EXERCISE DETAILS: Except for the pictures, output the records in full and exactly.

DATA FOR REVIEW:
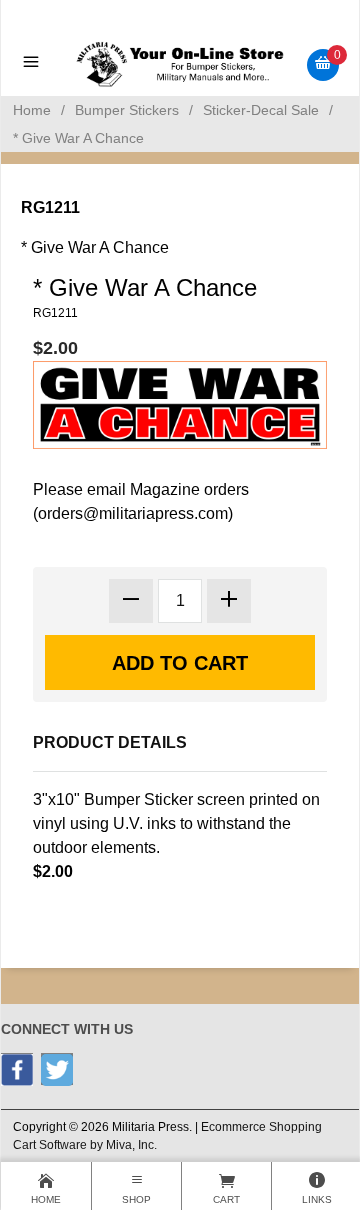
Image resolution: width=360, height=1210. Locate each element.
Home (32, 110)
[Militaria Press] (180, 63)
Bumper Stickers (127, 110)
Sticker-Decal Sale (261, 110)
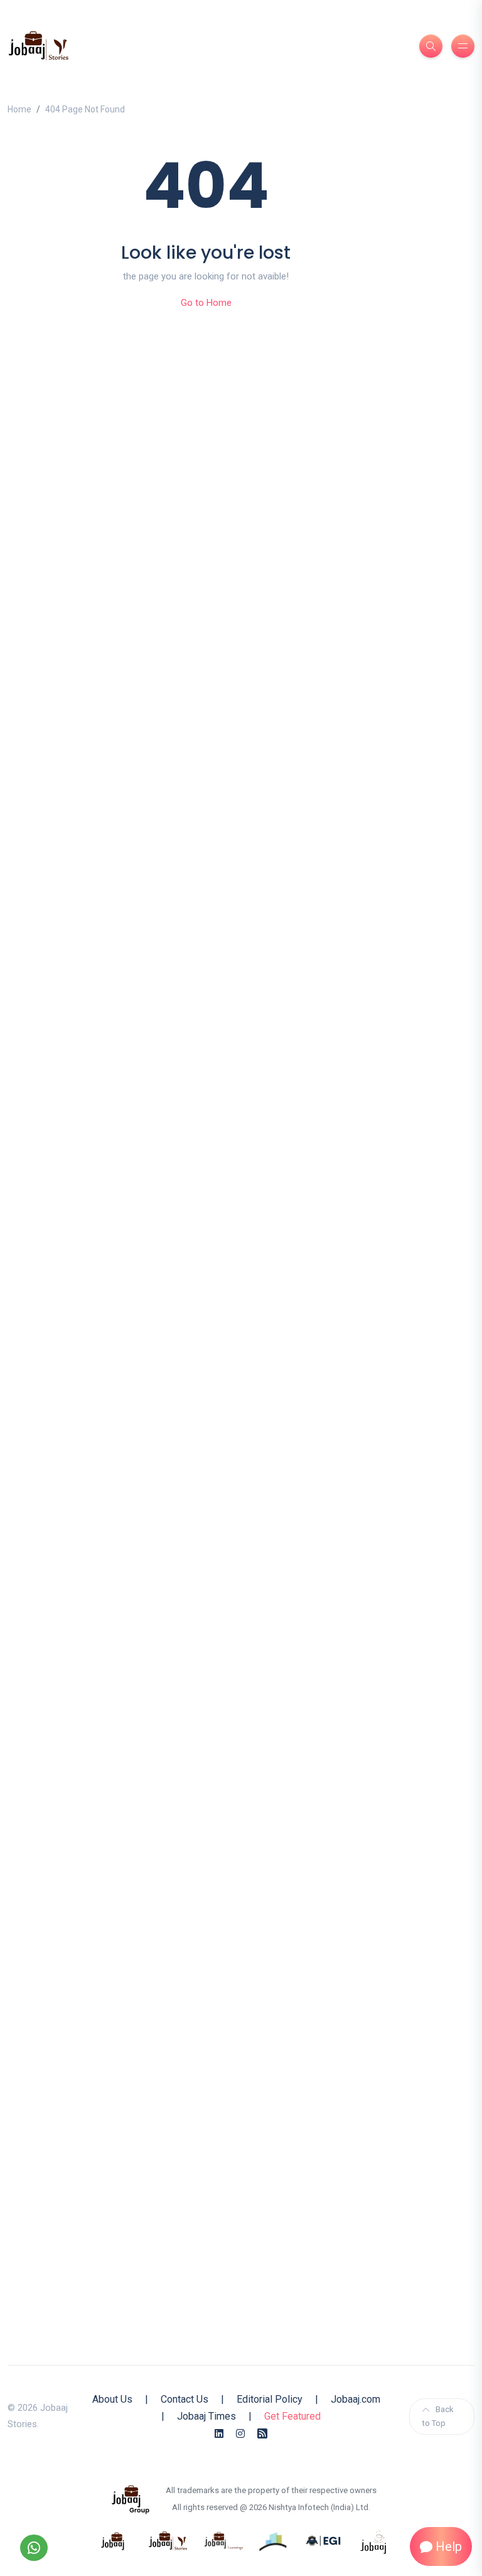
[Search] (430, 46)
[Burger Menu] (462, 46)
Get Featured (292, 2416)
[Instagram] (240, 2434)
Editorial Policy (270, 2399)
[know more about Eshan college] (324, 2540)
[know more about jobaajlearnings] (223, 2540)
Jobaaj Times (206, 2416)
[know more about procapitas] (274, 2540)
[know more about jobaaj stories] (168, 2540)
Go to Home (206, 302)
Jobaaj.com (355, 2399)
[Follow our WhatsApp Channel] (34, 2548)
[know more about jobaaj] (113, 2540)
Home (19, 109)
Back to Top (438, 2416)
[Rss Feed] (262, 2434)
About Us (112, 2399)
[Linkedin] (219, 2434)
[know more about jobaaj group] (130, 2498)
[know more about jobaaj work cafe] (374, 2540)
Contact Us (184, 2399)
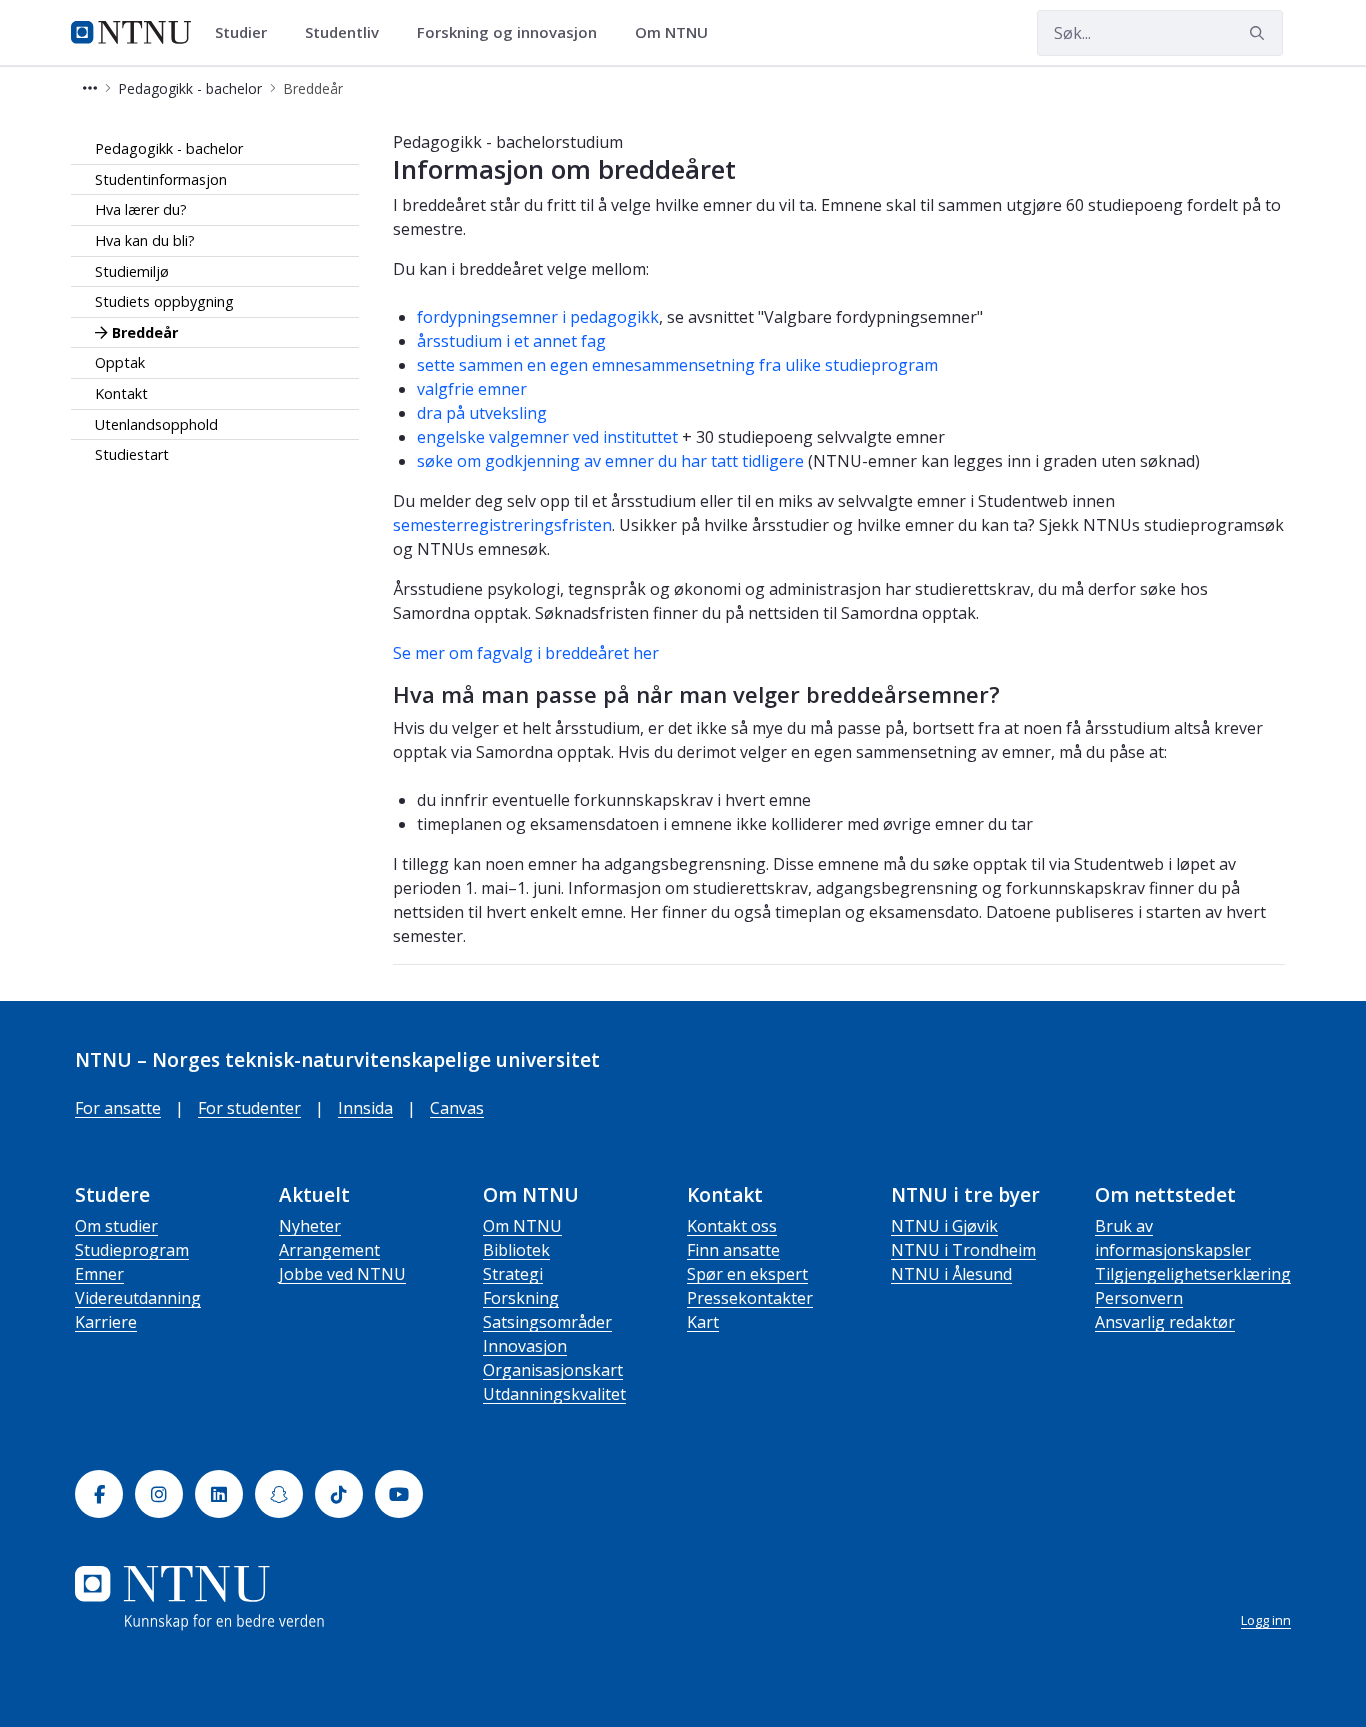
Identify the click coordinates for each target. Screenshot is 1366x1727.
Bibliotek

WORKED SOLUTION:
Image resolution: width=360, height=1210. Locate each element.
Home (32, 110)
[Militaria Press] (180, 63)
Bumper Stickers (127, 110)
Sticker-Decal Sale (261, 110)
[Search] (430, 46)
[Burger Menu] (462, 46)
Get Featured (292, 2416)
[Instagram] (240, 2434)
Editorial Policy (270, 2399)
[know more about Eshan college] (324, 2540)
[know more about jobaajlearnings] (223, 2540)
Jobaaj Times (206, 2416)
[know more about procapitas] (274, 2540)
[know more about jobaaj stories] (168, 2540)
Go to Home (206, 302)
Jobaaj.com (355, 2399)
[Follow our WhatsApp Channel] (34, 2548)
[know more about jobaaj] (113, 2540)
Home (19, 109)
Back to Top (438, 2416)
[Rss Feed] (262, 2434)
About Us (112, 2399)
[Linkedin] (219, 2434)
[know more about jobaaj group] (130, 2498)
[know more about jobaaj work cafe] (374, 2540)
Contact Us (184, 2399)
Identify the click coordinates for each target. Screenshot is 1366x1727.
Bibliotek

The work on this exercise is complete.